Jean Cartelier soulève la question de la reconnaissance sociale de la monnaie à travers son attachement à la souveraineté politique. On a vu, en effet, que souveraineté politique et monnaie sont nécessairement liées, d'une manière ou d'une autre. Toutefois, Jean Cartelier ne développe pas de réflexion de fond relative à la confiance ; il semble ainsi s'attacher uniquement au problème de la reconnaissance sociale de la monnaie sans prendre en considération le problème de la stabilité et du maintien de l'institution monétaire à long terme. La monnaie est, selon lui, une condition institutionnelle de départ de l'économie marchande qui doit revêtir un caractère officiel pour être reconnue. A ce titre, il admet qu'elle est toujours liée à une souveraineté politique tout en prenant en compte les évolutions récentes qui plaident en faveur d'une autonomisation de la monnaie vis-à-vis du politique61(*). Une fois soulevé ce constat, dans son ouvrage, La monnaie, il ne développe pas davantage la question cruciale de la confiance. De surcroît, il préfère parler de « faux problème » en mettant plutôt l'accent sur l'instabilité du support de monnayage lié au clivage capitalistes-salariés, les seconds étant dépendants des premiers pour l'accès à la monnaie :

« Le fait que le règlement des soldes soit constamment reporté dans le temps par le jeu des opérations financières maintient une permanence de l'unité de compte et pose de façon insistante la question de la stabilité du monnayage [...] L'évaluation du capital qui ouvre la période et sert de base au monnayage repose sur les anticipations faites sur les périodes futures à partir de la période présente. Elle n'a aucune raison d'être conforme à celle qui clôt la période précédente » ; « L'instabilité du support de monnayage, liée à son caractère conventionnel, met en question la viabilité des systèmes de paiement modernes. Cette question est cruciale. La réduire à une question de réserve de valeur de la monnaie ne semble pas être la démarche la plus propre à traiter. Il n'y a donc pas grand sens à aborder la monnaie par le biais de la question de la réserve de valeur. Il s'agit là plutôt d'un faux problème dont l'énoncé est dû à une problématique inadéquate »62(*).

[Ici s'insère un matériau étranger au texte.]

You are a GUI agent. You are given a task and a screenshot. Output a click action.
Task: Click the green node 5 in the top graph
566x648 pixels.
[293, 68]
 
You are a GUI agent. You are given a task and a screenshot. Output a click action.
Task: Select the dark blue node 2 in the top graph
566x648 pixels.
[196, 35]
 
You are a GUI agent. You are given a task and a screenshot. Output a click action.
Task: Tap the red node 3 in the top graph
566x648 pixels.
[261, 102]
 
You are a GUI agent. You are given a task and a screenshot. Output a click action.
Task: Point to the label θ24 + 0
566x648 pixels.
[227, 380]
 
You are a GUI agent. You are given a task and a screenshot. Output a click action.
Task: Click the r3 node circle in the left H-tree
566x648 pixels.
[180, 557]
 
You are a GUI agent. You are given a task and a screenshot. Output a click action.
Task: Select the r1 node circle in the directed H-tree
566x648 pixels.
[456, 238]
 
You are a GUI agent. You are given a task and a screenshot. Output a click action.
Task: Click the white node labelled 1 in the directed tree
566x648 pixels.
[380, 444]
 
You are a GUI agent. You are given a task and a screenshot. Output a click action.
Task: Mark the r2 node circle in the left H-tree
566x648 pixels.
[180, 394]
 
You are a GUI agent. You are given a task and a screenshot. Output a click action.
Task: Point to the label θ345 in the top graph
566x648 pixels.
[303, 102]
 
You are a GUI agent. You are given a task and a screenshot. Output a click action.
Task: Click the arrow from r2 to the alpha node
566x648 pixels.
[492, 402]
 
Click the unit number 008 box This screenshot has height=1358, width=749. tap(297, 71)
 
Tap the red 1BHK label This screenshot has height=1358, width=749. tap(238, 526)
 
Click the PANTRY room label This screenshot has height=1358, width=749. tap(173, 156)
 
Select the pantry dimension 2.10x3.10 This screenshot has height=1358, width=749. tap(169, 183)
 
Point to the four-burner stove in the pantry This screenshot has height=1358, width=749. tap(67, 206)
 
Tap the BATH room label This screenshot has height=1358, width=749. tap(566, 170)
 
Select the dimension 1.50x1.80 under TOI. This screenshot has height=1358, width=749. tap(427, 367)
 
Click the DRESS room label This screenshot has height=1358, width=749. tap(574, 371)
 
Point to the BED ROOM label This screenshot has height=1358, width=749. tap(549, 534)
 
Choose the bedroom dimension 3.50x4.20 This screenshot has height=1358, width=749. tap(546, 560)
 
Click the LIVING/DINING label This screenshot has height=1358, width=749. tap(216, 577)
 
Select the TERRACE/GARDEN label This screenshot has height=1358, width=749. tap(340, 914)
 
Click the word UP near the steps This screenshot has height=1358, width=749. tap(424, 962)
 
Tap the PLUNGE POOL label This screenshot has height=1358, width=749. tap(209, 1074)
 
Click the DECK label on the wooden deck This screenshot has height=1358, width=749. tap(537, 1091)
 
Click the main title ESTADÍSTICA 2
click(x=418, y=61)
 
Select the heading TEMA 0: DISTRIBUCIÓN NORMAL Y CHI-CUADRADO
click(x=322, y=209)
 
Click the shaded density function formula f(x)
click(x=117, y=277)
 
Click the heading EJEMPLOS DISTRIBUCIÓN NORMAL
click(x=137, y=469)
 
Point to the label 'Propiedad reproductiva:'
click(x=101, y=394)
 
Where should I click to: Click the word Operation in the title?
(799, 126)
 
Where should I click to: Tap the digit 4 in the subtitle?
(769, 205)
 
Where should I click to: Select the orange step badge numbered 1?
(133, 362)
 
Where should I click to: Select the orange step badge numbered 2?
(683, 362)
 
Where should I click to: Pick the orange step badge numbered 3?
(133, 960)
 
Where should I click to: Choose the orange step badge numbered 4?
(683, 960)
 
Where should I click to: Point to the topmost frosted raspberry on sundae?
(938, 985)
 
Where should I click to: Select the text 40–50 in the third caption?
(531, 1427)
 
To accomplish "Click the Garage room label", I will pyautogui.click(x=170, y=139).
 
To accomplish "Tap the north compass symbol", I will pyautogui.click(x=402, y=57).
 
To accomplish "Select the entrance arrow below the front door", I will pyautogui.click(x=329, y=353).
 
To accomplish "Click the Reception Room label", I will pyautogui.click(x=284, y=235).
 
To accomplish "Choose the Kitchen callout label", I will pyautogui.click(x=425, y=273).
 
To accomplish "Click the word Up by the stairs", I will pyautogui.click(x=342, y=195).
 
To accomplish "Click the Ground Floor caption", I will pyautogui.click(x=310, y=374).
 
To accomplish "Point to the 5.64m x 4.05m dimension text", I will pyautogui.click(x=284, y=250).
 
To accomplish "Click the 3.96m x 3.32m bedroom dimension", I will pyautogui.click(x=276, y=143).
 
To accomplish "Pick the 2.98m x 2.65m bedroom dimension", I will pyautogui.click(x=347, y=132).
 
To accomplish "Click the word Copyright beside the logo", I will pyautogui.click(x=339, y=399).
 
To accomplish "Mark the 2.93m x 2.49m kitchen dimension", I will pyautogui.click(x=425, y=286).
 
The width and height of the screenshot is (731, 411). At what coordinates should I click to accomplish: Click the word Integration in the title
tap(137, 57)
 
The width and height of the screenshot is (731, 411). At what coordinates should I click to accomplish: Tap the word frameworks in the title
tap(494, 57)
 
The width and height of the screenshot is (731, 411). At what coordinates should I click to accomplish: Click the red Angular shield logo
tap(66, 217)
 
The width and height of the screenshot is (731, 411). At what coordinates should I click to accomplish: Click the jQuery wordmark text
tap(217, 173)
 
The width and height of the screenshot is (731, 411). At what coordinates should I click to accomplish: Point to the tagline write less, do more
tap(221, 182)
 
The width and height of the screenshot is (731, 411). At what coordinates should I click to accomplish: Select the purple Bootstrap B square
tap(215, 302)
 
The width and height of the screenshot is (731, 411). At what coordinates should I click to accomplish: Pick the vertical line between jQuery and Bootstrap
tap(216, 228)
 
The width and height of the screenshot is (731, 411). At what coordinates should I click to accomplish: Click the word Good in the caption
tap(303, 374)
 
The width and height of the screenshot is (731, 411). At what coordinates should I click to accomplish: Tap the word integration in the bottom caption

Pourtant, le problème du maintien de l'unité de compte dans le temps paraît crucial. Dans cette optique, Michel Aglietta et André Orléan insistent davantage sur le rôle essentiel que joue la confiance :

« La confiance s'exprime dans l'acceptabilité inconditionnelle de la monnaie. Comme cette acceptabilité n'a pas de garantie naturelle, elle peut être perturbée, voire détruite, dans les crises monétaires. Le maintien de la confiance doit être pensé comme un problème de régulation de la plus haute importance »63(*).

Selon Michel Aglietta et André Orléan, la confiance est ce qui fonde la monnaie à long terme, ce sur quoi reposent les économies modernes. Pour eux, à la différence de Jean Cartelier, il n'y aurait pas d'institutionnalisation étatique de la monnaie préalable aux échanges. L'institutionnalisation de la monnaie, qui peut toujours être remise en cause, résulte d'un processus dynamique original. Selon Michel Aglietta et André Orléan, en l'absence d'une monnaie validée socialement, toute « chose » est susceptible de devenir monnaie. Dans un contexte de grande incertitude64(*), où règne une grande instabilité, les agents s'observent les uns les autres pour voir sur quel objet va se focaliser l'attention du groupe. Puis, à la suite d'une rivalité violente entre quelques monnaies potentielles, la convergence mimétique conduit à définir la nature de la richesse. Le modèle mimétique de Michel Aglietta et André Orléan fait de la monnaie un « actif » parfaitement liquide dans la mesure où les attentions et les désirs individuels se sont polarisés sur le même objet :

« La richesse est définie comme ce qui permet de se protéger de l'incertitude marchande [...] La richesse est ce qui est désirée par tous les membres du groupe. C'est là une définition autoréférentielle puisque est richesse ce que tous considèrent comme étant richesse [...] Puisque désirer la richesse, c'est désirer ce que les autres désirent, le mimétisme s'impose comme le comportement rationnel adapté à cette configuration » ; « A l'évidence, le choix de détenir de la monnaie est fortement conditionné par ce que pensent les autres : s'ils refusent d'accepter cette monnaie, alors celle-ci n'a plus aucune utilité. Elle cesse d'être liquide »65(*).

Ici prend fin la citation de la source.